■ DATA FOR THIS EXERCISE ■
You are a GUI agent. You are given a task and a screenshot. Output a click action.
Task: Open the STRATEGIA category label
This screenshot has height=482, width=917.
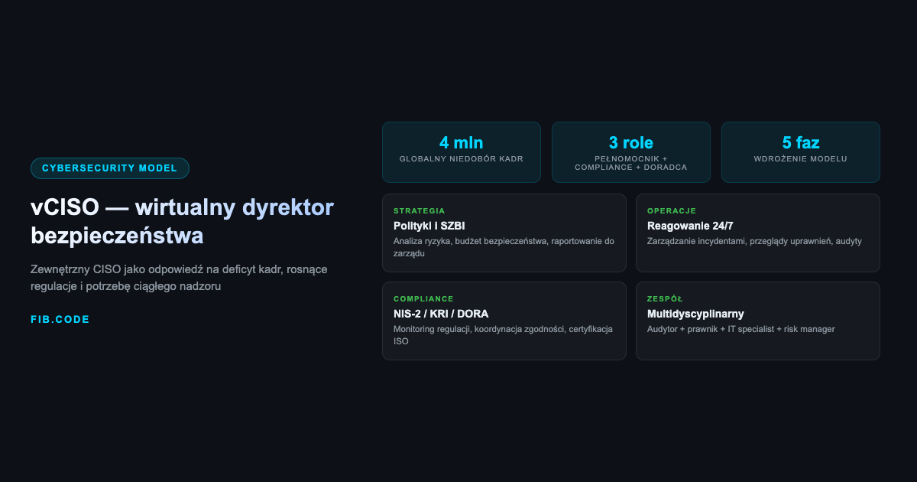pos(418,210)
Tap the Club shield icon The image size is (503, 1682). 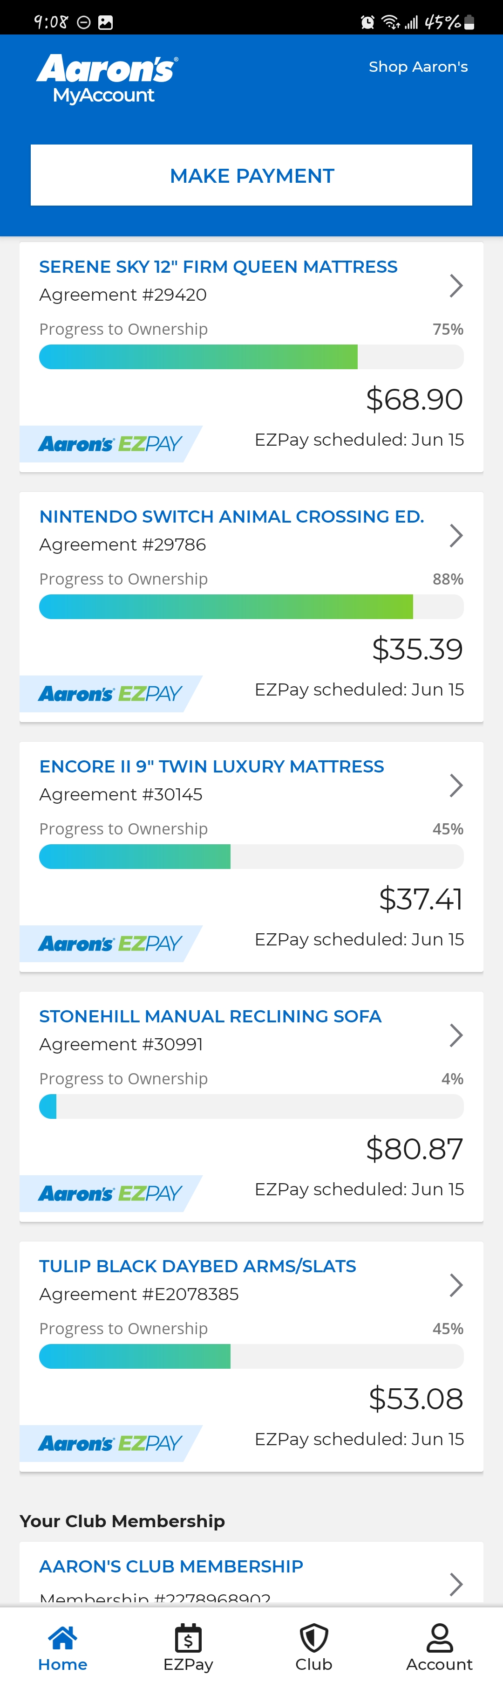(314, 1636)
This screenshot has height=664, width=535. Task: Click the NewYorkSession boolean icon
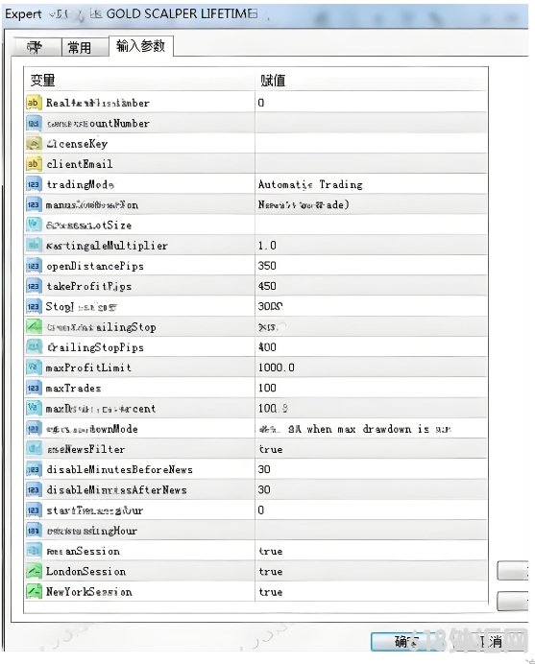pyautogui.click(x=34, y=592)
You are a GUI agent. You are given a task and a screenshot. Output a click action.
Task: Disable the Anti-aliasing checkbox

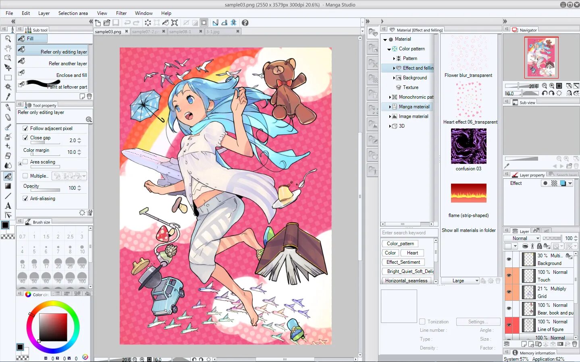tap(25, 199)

* * *

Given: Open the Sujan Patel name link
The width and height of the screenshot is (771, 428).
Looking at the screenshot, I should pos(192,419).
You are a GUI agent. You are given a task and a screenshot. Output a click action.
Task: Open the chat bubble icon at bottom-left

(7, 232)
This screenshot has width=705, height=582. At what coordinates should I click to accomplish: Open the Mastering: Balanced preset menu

■ SHORT PROBLEM ■
Set down, without any change, the lines above, beginning at the line that contains "Given: Open the Sujan Patel name link" and stopping after the line that contains "This screenshot has width=705, height=582.".

■ RESULT OF THIS EXERCISE ■
Given: Open the Sujan Patel name link
The width and height of the screenshot is (771, 428).
Looking at the screenshot, I should pos(192,419).
You are a GUI agent. You are given a task and a screenshot. Output a click action.
Task: Open the chat bubble icon at bottom-left

(7, 232)
This screenshot has width=705, height=582. At what coordinates should I click to accomplish: Open the Mastering: Balanced preset menu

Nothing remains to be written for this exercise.